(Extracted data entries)
-=-=-=-=-

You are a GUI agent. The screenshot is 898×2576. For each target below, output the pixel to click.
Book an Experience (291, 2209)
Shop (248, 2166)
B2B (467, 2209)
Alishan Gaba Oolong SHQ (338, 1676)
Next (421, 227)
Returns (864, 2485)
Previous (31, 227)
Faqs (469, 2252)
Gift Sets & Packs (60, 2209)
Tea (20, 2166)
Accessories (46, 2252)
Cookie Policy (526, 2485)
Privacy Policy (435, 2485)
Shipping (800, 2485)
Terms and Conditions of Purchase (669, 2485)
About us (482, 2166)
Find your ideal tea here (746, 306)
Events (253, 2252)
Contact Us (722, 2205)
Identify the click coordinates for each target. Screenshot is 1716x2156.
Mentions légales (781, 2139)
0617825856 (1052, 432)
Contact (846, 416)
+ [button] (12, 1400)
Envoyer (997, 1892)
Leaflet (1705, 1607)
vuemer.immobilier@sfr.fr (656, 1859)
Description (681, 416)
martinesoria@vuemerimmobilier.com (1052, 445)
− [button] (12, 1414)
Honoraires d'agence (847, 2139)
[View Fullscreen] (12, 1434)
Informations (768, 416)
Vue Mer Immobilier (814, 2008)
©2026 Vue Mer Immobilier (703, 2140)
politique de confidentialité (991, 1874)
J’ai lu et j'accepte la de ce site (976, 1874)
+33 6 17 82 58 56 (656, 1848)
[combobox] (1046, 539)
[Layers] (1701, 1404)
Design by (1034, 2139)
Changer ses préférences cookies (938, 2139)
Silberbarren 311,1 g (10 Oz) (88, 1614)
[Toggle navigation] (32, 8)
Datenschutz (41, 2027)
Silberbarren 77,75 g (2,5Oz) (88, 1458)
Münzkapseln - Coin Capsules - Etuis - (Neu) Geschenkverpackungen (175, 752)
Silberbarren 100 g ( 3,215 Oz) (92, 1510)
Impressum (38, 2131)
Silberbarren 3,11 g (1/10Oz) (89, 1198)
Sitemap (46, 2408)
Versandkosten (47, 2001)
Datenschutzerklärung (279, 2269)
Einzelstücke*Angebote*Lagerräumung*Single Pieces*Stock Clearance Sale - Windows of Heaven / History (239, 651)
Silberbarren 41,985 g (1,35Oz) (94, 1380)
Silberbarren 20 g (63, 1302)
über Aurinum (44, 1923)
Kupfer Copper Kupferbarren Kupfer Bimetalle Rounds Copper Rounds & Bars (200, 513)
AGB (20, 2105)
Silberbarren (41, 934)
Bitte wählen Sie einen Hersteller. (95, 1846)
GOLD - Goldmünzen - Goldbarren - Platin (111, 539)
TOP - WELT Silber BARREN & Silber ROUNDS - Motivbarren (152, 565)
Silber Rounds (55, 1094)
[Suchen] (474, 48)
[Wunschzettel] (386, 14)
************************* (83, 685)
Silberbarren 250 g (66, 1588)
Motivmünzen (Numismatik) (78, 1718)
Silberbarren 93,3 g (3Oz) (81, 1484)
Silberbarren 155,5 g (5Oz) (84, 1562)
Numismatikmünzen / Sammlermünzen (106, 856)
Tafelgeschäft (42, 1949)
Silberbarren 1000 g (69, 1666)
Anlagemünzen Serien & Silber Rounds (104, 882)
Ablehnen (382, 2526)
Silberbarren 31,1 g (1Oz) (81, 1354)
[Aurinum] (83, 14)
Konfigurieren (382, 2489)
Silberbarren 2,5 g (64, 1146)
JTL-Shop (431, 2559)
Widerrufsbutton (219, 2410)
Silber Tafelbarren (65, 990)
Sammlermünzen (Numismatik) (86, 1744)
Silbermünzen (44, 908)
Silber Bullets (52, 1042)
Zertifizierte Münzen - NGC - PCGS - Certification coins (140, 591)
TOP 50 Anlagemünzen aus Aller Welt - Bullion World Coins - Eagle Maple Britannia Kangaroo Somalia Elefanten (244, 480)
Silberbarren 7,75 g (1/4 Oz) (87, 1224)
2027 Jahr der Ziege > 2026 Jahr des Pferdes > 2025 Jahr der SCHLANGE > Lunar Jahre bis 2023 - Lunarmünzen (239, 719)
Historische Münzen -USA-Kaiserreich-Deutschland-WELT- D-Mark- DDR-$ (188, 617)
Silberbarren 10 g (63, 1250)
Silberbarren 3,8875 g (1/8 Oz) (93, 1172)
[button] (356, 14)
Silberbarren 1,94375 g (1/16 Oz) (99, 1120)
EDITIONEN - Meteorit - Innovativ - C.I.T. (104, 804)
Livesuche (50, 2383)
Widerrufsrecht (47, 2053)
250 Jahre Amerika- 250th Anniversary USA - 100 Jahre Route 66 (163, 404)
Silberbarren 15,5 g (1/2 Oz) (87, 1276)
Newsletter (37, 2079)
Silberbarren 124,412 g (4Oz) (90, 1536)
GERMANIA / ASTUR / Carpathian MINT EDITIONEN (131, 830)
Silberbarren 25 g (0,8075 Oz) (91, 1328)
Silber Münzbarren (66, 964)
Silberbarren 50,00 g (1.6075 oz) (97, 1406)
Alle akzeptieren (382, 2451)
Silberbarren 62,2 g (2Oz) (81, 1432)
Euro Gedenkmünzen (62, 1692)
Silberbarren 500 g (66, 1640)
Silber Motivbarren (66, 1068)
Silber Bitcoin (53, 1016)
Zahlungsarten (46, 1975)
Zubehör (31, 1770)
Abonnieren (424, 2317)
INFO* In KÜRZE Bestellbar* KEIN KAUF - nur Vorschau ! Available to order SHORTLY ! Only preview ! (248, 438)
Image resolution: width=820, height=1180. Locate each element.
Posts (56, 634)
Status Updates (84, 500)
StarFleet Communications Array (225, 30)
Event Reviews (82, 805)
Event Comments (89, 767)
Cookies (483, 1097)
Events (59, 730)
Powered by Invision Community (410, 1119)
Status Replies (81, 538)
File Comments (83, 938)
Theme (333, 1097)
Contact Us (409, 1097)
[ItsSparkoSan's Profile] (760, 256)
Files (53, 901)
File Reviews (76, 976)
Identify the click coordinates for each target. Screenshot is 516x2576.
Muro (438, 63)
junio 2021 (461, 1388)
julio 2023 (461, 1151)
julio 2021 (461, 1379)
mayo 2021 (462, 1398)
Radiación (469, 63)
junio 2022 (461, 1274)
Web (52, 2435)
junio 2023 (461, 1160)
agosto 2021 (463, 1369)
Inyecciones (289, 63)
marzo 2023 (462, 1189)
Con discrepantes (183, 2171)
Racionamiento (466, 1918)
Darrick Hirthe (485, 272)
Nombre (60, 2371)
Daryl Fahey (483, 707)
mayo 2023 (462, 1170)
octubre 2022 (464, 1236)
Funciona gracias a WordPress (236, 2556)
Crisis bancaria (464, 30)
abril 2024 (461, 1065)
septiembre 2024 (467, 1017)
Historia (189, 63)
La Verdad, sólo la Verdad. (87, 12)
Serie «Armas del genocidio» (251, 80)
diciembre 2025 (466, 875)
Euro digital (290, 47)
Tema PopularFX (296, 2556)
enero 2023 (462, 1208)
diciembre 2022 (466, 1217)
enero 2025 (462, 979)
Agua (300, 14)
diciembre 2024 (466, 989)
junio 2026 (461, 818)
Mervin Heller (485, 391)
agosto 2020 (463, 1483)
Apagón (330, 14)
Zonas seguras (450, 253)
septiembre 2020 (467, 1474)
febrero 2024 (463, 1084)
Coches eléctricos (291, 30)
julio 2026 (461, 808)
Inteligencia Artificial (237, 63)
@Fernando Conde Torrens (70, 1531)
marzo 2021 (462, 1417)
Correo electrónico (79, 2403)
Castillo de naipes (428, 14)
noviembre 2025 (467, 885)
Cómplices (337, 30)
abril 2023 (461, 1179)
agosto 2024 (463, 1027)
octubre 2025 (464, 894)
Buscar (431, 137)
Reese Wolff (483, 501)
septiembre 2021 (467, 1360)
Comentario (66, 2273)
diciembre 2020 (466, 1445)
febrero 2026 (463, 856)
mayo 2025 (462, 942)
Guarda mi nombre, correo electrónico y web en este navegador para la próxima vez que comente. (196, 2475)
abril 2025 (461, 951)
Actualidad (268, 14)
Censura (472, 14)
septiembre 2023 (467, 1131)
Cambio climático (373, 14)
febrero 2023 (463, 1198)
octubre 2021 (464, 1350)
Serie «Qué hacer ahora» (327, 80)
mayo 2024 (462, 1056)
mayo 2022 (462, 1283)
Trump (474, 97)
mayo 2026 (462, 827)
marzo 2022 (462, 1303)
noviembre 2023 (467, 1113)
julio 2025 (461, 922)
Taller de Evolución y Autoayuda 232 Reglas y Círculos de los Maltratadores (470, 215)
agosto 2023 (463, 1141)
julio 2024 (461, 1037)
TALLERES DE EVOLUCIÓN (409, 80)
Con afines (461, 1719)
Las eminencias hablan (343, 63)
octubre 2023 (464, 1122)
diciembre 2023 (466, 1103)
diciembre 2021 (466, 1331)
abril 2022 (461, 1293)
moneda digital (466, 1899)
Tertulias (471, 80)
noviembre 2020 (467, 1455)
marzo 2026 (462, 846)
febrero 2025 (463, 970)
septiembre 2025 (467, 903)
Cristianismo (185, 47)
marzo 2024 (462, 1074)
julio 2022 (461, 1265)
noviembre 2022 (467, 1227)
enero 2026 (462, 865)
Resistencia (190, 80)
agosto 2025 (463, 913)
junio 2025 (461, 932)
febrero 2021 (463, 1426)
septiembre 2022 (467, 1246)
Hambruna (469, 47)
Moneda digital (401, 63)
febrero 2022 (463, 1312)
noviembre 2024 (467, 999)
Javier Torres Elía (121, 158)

-=-=-=-=-

Task statement:
Please print exactly the lines of the entries above, beginning with the line that contains "agosto 2025 (463, 913)" and ending with the last line.

Finished exercise:
agosto 2025 (463, 913)
junio 2025 (461, 932)
febrero 2021 (463, 1426)
septiembre 2022 (467, 1246)
Hambruna (469, 47)
Moneda digital (401, 63)
febrero 2022 (463, 1312)
noviembre 2024 (467, 999)
Javier Torres Elía (121, 158)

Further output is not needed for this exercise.